F = random.random((3,3,1000,4))
%timeit hdinv(F)
  179 µs ± 4.49 µs per loop (mean ± std. dev. of 7 runs, 10000 loops each)

This is superb!!

Elrod · August 26, 2020, 7:42pm

3x3 matrix inversions don’t SIMD well, so it is faster when we vectorize across the stack:

using StaticArrays, BenchmarkTools

Asmat = rand(SMatrix{3,3,Float64,9}, 1000,4);
Bsmat = similar(A);
Aarray = permutedims(reshape(reinterpret(Float64, Asmat), (3,3,1000,4)), (3,4,1,2));
Barray = similar(Aarray);

Loop doing the inversions:

function many3x3inverts!(Y, X)
    @assert size(Y) === size(X)
    @assert size(Y,3) == size(Y,4) === 3
    @inbounds for j ∈ axes(Y,2); @simd ivdep for i ∈ axes(Y,1)
        
        X₁₁ = X[i,j,1,1]
        X₂₁ = X[i,j,2,1]
        X₃₁ = X[i,j,3,1]
        X₁₂ = X[i,j,1,2]
        X₂₂ = X[i,j,2,2]
        X₃₂ = X[i,j,3,2]
        X₁₃ = X[i,j,1,3]
        X₂₃ = X[i,j,2,3]
        X₃₃ = X[i,j,3,3]

        Y₁₁ = X₂₂*X₃₃ - X₂₃*X₃₂
        Y₂₁ = X₂₃*X₃₁ - X₂₁*X₃₃
        Y₃₁ = X₂₁*X₃₂ - X₂₂*X₃₁
        
        Y₁₂ = X₁₃*X₃₂ - X₁₂*X₃₃
        Y₂₂ = X₁₁*X₃₃ - X₁₃*X₃₁
        Y₃₂ = X₁₂*X₃₁ - X₁₁*X₃₂
        
        Y₁₃ = X₁₂*X₂₃ - X₁₃*X₂₂
        Y₂₃ = X₁₃*X₂₁ - X₁₁*X₂₃
        Y₃₃ = X₁₁*X₂₂ - X₁₂*X₂₁
        
        d = 1 / ( X₁₁*Y₁₁ + X₁₂*Y₂₁ + X₁₃*Y₃₁ )
        
        Y[i,j,1,1] = Y₁₁ * d
        Y[i,j,2,1] = Y₂₁ * d
        Y[i,j,3,1] = Y₃₁ * d
        Y[i,j,1,2] = Y₁₂ * d
        Y[i,j,2,2] = Y₂₂ * d
        Y[i,j,3,2] = Y₃₂ * d
        Y[i,j,1,3] = Y₁₃ * d
        Y[i,j,2,3] = Y₂₃ * d
        Y[i,j,3,3] = Y₃₃ * d

    end; end
end

Results:

julia> @btime $Bsmat .= inv.($Asmat);
  44.112 μs (0 allocations: 0 bytes)

julia> @btime many3x3inverts!($Barray, $Aarray)
  5.946 μs (0 allocations: 0 bytes)

julia> permutedims(reshape(reinterpret(Float64, Bsmat), (3,3,1000,4)), (3,4,1,2)) ≈ Barray
 true

EDIT: Also, it’d be better in general to flatten the first two dims to 4000x3x3 instead of 1000x4x3x3.

bhaveshshrimali · August 26, 2020, 8:39pm

Thanks for posting this.

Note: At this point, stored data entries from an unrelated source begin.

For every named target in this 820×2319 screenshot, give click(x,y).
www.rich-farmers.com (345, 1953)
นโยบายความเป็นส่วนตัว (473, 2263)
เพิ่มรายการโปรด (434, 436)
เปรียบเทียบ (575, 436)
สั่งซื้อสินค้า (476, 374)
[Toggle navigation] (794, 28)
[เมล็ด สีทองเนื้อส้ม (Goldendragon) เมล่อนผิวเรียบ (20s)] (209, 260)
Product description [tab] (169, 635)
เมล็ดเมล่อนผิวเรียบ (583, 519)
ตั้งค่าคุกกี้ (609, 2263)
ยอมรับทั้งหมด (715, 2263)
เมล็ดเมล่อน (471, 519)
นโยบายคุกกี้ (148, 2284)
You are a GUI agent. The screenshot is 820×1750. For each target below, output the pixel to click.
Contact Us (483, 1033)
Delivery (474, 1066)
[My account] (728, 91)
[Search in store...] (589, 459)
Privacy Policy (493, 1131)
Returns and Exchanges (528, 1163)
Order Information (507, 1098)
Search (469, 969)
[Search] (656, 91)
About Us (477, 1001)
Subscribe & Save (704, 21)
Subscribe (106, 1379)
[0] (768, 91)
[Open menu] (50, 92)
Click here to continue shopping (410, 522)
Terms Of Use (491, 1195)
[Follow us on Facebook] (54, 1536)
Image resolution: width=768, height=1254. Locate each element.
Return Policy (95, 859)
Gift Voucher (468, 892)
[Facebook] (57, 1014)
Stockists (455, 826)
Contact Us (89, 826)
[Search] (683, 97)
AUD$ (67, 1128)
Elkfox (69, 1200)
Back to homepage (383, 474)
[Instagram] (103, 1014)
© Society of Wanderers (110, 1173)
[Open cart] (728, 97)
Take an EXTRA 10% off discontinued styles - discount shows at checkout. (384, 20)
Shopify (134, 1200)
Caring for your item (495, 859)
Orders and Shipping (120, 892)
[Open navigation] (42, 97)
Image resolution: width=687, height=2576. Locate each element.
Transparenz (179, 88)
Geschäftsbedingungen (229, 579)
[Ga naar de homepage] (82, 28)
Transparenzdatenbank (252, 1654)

Coincidentally, I was trying to compare the previous versions with a numba-accelerated python version (just to see if LLVM made any difference) but now with this, Julia is about 6x faster

from numpy.linalg import inv as npinv
from numpy import zeros_like, einsum, random
from timeit import timeit
from numba import jit, prange

@jit(nopython=True, cache=True, nogil=True)
def vdet(F):
    J = zeros_like(F[0,0])
    for a in range(J.shape[0]):
        for b in range(J.shape[1]):
            J[a,b] += F[0, 0, a, b] * (F[1, 1, a, b] * F[2, 2, a, b] -
                                        F[1, 2, a, b] * F[2, 1, a, b]) -\
                    F[0, 1, a, b] * (F[1, 0, a, b] * F[2, 2, a, b] -
                                        F[1, 2, a, b] * F[2, 0, a, b]) +\
                    F[0, 2, a, b] * (F[1, 0,a ,b] * F[2, 1, a, b] -
                                        F[1, 1, a, b] * F[2, 0, a, b])
    return J


@jit(nopython=True, cache=True, nogil=True)
def vinv(F):
    J = vdet(F)
    Finv = zeros_like(F)
    for a in range(J.shape[0]):
        for b in range(J.shape[1]):
            Finv[0, 0, a, b] += (-F[1, 2, a, b] * F[2, 1, a, b] +
                                F[1, 1, a, b] * F[2, 2, a, b]) / J[a, b]
            Finv[1, 0, a, b] += (F[1, 2, a, b] * F[2, 0, a, b] -
                                F[1, 0, a, b] * F[2, 2, a, b]) / J[a, b]
            Finv[2, 0, a, b] += (-F[1, 1, a, b] * F[2, 0, a, b] +
                                F[1, 0, a, b] * F[2, 1, a, b]) / J[a, b]
            Finv[0, 1, a, b] += (F[0, 2, a, b] * F[2, 1, a, b] -
                                F[0, 1, a, b] * F[2, 2, a, b]) / J[a, b]
            Finv[1, 1, a, b] += (-F[0, 2, a, b] * F[2, 0, a, b] +
                                F[0, 0, a, b] * F[2, 2, a, b]) / J[a, b]
            Finv[2, 1, a, b] += (F[0, 1, a, b] * F[2, 0, a, b] -
                                F[0, 0, a, b] * F[2, 1, a, b]) / J[a, b]
            Finv[0, 2, a, b] += (-F[0, 2, a, b] * F[1, 1, a, b] +
                                F[0, 1, a, b] * F[1, 2, a, b]) / J[a, b]
            Finv[1, 2, a, b] += (F[0, 2, a, b] * F[1, 0, a, b] -
                                F[0, 0, a, b] * F[1, 2, a, b]) / J[a, b]
            Finv[2, 2, a, b] += (-F[0, 1, a, b] * F[1, 0, a, b] +
                                F[0, 0, a, b] * F[1, 1, a, b]) / J[a, b]
    return Finv

%timeit vinv(F)
  69.3 µs ± 1.56 µs per loop (mean ± std. dev. of 7 runs, 10000 loops each)

vs your code

julia> @btime many3x3inverts!($Barray, $Aarray)
  10.399 μs (0 allocations: 0 bytes)

It’s notoriously fast. Thanks for such an enlightening discussion.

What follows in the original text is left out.